## begin
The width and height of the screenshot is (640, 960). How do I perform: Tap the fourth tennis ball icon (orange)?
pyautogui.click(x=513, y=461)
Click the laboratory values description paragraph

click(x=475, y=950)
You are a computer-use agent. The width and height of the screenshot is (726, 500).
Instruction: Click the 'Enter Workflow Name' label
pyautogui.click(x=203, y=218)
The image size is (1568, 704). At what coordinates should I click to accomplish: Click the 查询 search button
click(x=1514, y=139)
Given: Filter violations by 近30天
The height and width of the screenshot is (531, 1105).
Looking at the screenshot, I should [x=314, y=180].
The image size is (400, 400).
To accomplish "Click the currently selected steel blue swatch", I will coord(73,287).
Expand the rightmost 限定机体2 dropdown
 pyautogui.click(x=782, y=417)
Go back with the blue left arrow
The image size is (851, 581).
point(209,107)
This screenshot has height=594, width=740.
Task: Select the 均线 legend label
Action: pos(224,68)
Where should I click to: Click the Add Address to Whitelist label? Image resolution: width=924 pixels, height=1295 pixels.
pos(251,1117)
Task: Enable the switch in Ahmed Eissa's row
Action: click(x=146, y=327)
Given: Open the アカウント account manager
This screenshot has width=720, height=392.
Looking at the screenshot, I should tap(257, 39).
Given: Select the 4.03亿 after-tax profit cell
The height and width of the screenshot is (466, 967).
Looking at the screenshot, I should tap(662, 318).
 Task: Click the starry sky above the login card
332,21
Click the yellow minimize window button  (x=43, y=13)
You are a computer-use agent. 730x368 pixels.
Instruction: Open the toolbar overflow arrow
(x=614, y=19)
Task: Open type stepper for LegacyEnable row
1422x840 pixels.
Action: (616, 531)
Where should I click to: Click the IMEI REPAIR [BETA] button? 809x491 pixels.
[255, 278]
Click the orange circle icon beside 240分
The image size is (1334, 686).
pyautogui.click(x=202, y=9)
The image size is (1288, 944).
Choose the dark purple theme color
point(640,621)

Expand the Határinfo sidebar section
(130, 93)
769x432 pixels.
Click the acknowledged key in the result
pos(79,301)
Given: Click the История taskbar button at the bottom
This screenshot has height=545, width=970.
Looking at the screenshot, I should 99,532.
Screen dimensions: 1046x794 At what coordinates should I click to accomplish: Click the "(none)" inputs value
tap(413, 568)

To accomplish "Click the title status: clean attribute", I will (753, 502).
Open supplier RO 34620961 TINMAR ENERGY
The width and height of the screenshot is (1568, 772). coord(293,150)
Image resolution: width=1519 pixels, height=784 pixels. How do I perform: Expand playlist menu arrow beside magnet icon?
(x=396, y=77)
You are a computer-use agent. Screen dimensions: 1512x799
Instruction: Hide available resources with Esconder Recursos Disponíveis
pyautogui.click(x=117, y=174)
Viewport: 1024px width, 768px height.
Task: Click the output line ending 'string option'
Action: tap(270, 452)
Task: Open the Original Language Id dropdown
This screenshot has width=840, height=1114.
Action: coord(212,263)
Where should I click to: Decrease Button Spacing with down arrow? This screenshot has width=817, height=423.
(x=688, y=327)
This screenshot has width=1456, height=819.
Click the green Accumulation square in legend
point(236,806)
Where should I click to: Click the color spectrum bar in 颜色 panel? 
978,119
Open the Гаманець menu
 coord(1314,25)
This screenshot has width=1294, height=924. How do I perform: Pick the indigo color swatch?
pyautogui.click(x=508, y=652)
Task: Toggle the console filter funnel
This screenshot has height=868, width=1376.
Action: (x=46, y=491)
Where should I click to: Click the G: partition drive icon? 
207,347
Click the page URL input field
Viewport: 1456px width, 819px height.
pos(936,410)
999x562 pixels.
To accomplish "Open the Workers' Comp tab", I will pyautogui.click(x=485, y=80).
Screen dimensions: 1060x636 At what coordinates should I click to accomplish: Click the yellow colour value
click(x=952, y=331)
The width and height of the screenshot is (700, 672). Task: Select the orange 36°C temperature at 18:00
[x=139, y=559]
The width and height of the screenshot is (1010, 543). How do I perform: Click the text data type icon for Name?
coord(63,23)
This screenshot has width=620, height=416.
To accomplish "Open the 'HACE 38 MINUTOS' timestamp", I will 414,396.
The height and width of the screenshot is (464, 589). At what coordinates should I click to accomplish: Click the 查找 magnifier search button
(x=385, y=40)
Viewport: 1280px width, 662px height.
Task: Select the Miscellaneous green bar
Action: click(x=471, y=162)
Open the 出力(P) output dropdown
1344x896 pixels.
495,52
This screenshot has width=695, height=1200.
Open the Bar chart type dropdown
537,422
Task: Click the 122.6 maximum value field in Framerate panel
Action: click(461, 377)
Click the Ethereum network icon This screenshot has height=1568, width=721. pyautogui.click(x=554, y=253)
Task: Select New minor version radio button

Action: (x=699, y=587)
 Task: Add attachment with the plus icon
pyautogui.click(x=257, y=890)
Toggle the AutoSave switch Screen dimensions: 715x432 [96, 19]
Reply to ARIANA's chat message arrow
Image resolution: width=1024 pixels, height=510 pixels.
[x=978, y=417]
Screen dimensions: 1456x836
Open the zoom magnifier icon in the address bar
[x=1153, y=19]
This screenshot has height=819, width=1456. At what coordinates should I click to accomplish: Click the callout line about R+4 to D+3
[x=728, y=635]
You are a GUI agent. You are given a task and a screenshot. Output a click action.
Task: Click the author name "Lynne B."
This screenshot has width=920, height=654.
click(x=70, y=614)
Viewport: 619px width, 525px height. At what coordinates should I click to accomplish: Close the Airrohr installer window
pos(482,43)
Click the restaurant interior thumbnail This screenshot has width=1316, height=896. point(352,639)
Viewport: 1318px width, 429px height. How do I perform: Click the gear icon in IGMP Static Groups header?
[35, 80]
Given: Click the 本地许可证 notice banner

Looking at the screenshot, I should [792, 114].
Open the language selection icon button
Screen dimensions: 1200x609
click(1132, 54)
## end
SHORT TASK
Render the records from their start through the line containing "click(x=475, y=950)" as a two-column CSV with the columns request and answer. Write one row for each request, put its text and its answer each in a single quoted field, and turn any line breaks into spaces.

ANSWER TO THIS EXERCISE
request,answer
"The width and height of the screenshot is (640, 960). How do I perform: Tap the fourth tennis ball icon (orange)?","pyautogui.click(x=513, y=461)"
"Click the laboratory values description paragraph","click(x=475, y=950)"